Birds are very useful indicators for other kinds of biodiversity
The evidence suggests that a network of sites selected as important for birds will capture most other biodiversity and that they are very useful (although still imperfect) indicators of species richness and endemism patterns. Changes in bird populations can also provide a useful indication of broader environmental change.
The expense of comprehensively assessing biodiversity is enormous. One estimate is that an all-taxa inventory of just one hectare of tropical forest might take 50-500 scientist years to accomplish (Lawton et al. 1998). This has led to much interest in finding proxy taxa that can act as indicators for biodiversity as a whole.
There is no perfect indicator taxon, but some are much better than others. The kind of indicator taxon that works best depends on whether the purpose is to track environmental changes, or clarify biodiversity patterns; on the scale involved; and on the kind of habitat being looked at.

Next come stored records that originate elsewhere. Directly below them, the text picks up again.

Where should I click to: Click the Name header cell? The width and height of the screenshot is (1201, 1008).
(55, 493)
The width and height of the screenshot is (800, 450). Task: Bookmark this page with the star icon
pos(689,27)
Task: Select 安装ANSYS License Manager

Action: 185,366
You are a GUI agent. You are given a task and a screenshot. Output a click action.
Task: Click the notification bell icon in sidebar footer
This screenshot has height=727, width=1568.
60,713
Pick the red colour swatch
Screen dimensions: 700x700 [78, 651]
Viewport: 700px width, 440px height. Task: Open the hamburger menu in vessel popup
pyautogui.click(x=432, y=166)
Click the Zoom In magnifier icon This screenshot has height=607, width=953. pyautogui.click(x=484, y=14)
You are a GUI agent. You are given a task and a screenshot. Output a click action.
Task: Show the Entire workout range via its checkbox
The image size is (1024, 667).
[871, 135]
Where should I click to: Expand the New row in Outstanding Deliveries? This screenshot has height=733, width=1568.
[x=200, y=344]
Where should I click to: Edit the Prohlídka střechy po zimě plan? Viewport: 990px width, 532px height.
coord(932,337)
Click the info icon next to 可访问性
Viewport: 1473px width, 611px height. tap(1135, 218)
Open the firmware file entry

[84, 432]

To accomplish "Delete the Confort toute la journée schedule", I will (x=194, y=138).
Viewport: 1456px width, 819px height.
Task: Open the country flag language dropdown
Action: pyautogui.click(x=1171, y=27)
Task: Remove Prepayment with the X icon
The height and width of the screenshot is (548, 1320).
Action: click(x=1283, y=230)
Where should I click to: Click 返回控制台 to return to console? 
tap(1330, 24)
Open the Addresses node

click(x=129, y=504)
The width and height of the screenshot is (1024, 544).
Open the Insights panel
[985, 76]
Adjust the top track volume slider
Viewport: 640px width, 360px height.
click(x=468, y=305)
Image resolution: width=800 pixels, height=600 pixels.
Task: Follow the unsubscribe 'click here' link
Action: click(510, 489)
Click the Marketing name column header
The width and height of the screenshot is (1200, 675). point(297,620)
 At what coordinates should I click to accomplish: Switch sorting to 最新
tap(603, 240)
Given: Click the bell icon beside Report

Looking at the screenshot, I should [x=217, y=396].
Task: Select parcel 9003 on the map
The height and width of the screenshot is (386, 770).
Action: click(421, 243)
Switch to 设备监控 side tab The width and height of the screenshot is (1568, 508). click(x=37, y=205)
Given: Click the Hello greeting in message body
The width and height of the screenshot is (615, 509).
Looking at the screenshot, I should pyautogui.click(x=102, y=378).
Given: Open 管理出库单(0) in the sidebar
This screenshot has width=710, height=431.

Birds score very highly on many of the broad criteria defined for selecting indicator taxa (Pearson 1995). Their most significant advantage is that we have, relatively speaking, so much information about them, and their biology and life-histories are so well understood. Birds are also taxonomically well-known and stable, and their populations are readily surveyed and manipulated. Birds are widespread, occurring almost everywhere in the world. Bird families and genera often occupy a breadth of habitats and have broad geographical ranges, yet many individual species are specialised in their requirements and have narrow distributions. Birds are mobile and responsive to environmental changes. There are enough bird species to show meaningful patterns, yet not so many as to make identification itself a challenge. Birds have real economic importance in their own right-a useful attribute in an indicator.
However, birds are generally less specialised within micro-habitats than, say, insects or plants. Importantly, the extent to which they reflect patterns in unrelated taxonomic groups remains disputed. The evidence so far suggests that:
- on a local scale, patterns of bird distribution may not always match well the distribution patterns of other taxa (Prendergast 1993, Pearson 1995, Lawton et al. 1998); nevertheless a network of sites selected as important for birds will capture most other biodiversity (Howard et al. 1998, Brooks et al. 2001). Birds are likely to work better as biodiversity indicator taxa in terrestrial habitats (especially well-vegetated ones) than in either freshwater or marine habitats
- on a larger scale, birds are very useful (although still imperfect) indicators of species richness and endemism patterns (Bibby et al. 1992, Burgess et al. 2002)
- changes in bird populations tend to integrate a set of ecological factors. Given adequate ecological knowledge, they can provide a useful indication of environmental change (Bennun and Fanshawe 1997, Donald et al. 2001, Gregory et al. 2003). For instance, the UK government has adopted an index based on wild bird populations as one of its 15 headline Quality of Life indicators.